- [TASK ITEM]:
Without any images, output the records below verbatim.

Saved entries
----------

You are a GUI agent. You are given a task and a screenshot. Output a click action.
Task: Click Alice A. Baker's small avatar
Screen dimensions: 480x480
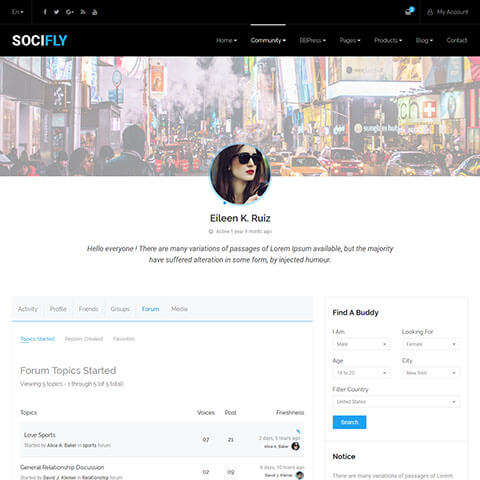coord(295,446)
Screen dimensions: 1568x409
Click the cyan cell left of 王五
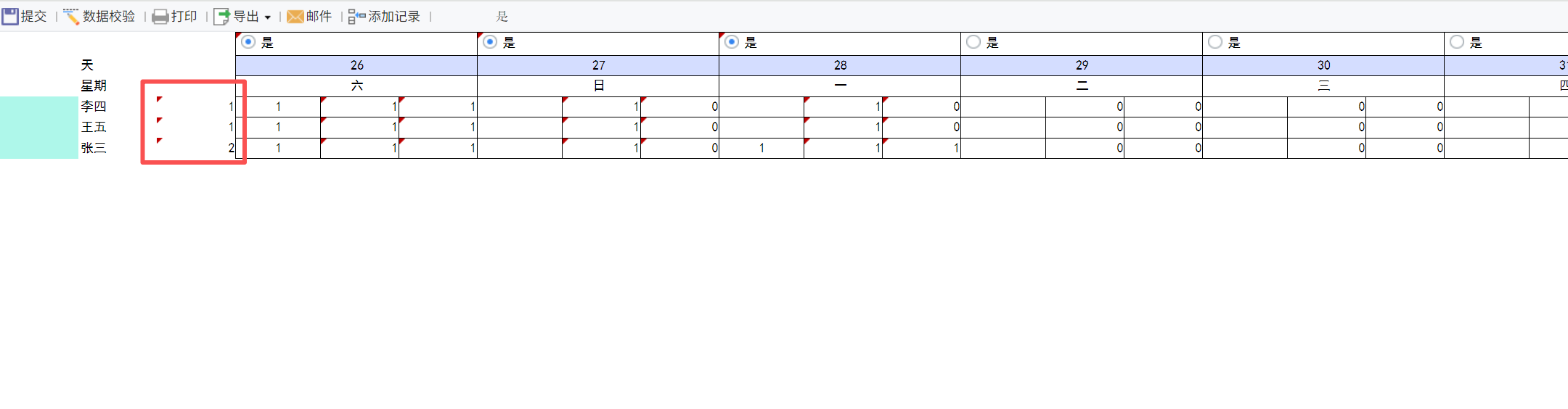click(x=38, y=127)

----------

- [EXERCISE ANSWER]:
You are a GUI agent. You are given a task and a screenshot. Output a click action.
Task: Click Alice A. Baker's small avatar
Screen dimensions: 480x480
coord(295,446)
Screen dimensions: 1568x409
Click the cyan cell left of 王五
click(x=38, y=127)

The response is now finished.